### Text provided:
■ ■ ■

Damaraland is one of the premier geological destinations and something of a Mecca for those passionate about rocks. I can't pretend to have much knowledge and although Dudley has been reading 'Geology for Dummies' and trying to educate me on intrusions and extrusions and metamorphic versus sedimentary rock, I still find it mostly a mystery. Anyway it does not matter, the sheer natural beauty and desolate splendour, the varying textures, patterns and hues within the landscape are enough to make it worth our while. This is the home of the ancient welwitschia plant, acres of lichen fields and some of the most dramatic and impressive landscape scenes in Southern Africa
We headed for Brandburg and the desert elephants. On this visit we would miss Spitzkoppe and Twyfelfontein but time was getting tight.

■ ■ ■

### Given information:

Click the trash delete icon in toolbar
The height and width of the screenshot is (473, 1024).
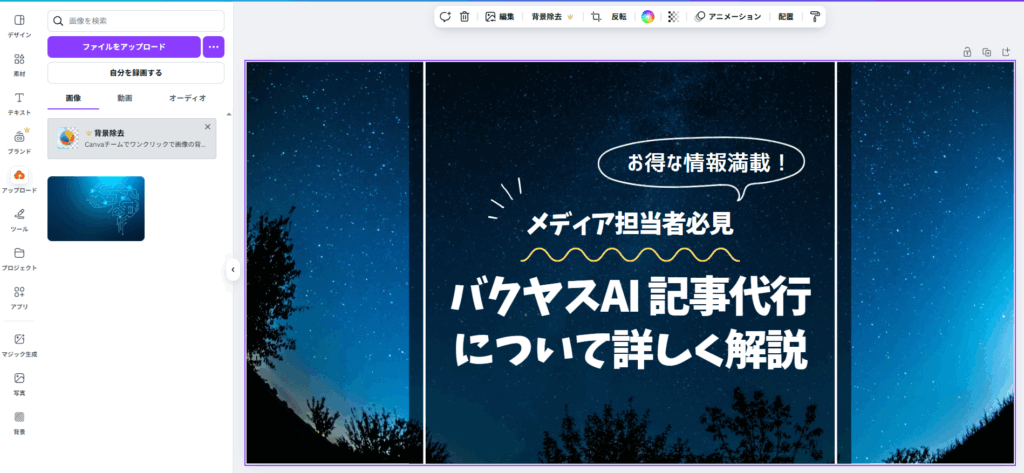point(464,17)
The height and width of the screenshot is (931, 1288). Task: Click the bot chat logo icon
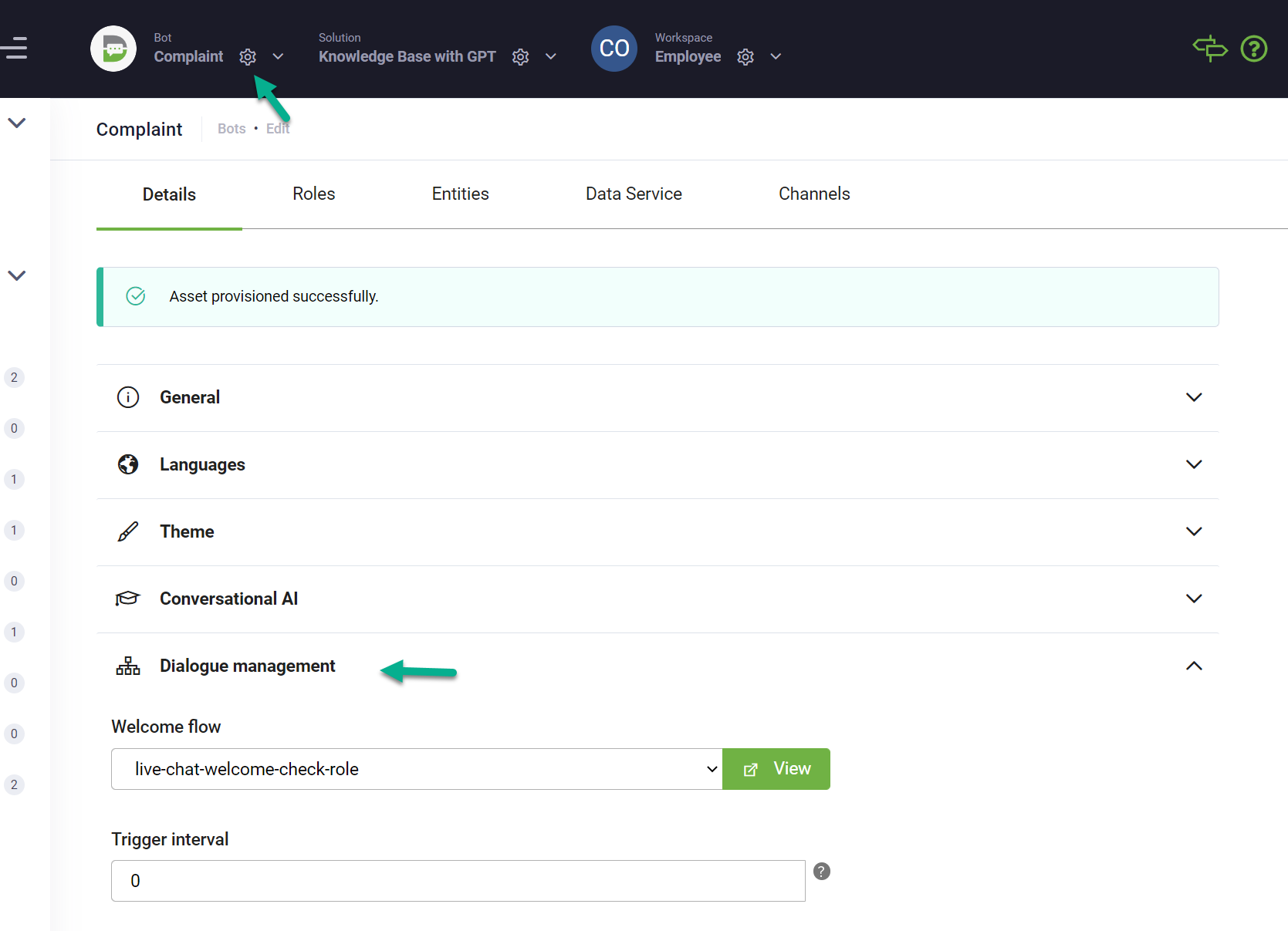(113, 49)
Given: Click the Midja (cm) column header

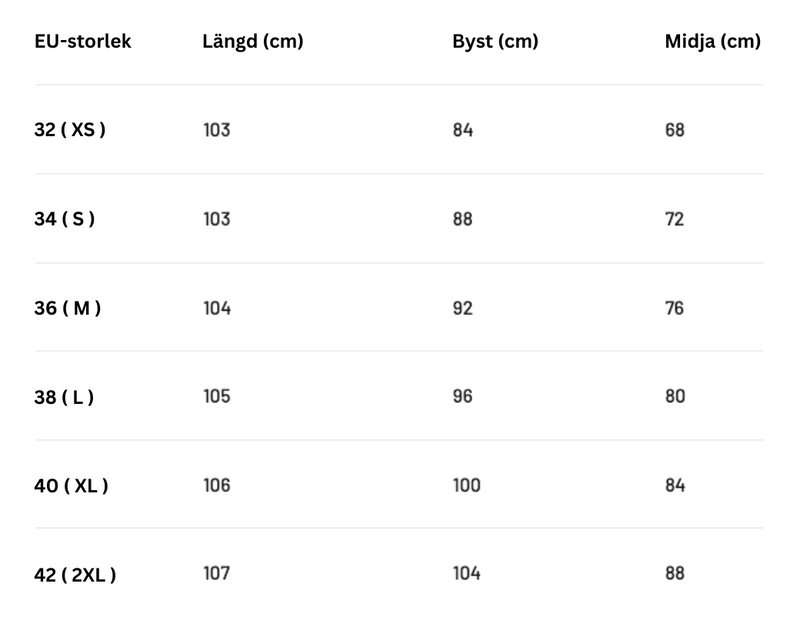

■ ■ ■

### Your tasks:
1) Rewrite the Damaraland travel text starting with "Damaraland is one" and going on through "was getting tight.", swapping "lichen fields" for "lichen plains".
2) Answer these from the Damaraland travel text:
(a) What book has Dudley been reading?
(b) Which plant does the text call ancient?
(c) Which two places would be missed on this visit?
3) Pick up the Damaraland travel text where it stops and write the next part.
The records have nothing to do with the Damaraland travel text.

### Per-task outputs:
1)
Damaraland is one of the premier geological destinations and something of a Mecca for those passionate about rocks. I can't pretend to have much knowledge and although Dudley has been reading 'Geology for Dummies' and trying to educate me on intrusions and extrusions and metamorphic versus sedimentary rock, I still find it mostly a mystery. Anyway it does not matter, the sheer natural beauty and desolate splendour, the varying textures, patterns and hues within the landscape are enough to make it worth our while. This is the home of the ancient welwitschia plant, acres of lichen plains and some of the most dramatic and impressive landscape scenes in Southern Africa
We headed for Brandburg and the desert elephants. On this visit we would miss Spitzkoppe and Twyfelfontein but time was getting tight.

2)
(a) 'Geology for Dummies'
(b) The welwitschia plant
(c) Spitzkoppe and Twyfelfontein

3)
If you leave the coast at Cape Cross and turn inland the road leads through the desert plains past Messum crater . The initial landscape is of rocky plains but with a bloom of subtle colour from the fields of lichen unique to this area. Lichen is a symbiotic relationship between algae and fungi, the fungi providing the structure and the algae photosynthesise to provide energy. They vary in colour from red and orange to grey and black and cling to the surface gravel. They use humidity from the air and are at their most impressive early in the morning when they unfurl to catch the morning mist. They provided a subtle wash of colour to the rocky plains at the start of our route
Once through the coastal dunes the landscape became more rugged. Messum crater is southwest of the Brandburg plateau. It is a natural amphitheater where there was once an active volcano, 22 km across and ringed by concentric circles of mountains. There is a salt pan at its base and some rock carvings. There are plenty of beautiful sites for bush camping but we carried on towards Brandberg before finding ourselves a deserted gully up against the mountain to spend the night in the company of rock dassies and eagles. If we return we will definitely spend more time in this section and bush camp longer. The full moon prevented night scrapes sadly but this would be an awesome spot for star trails in the right moon phase.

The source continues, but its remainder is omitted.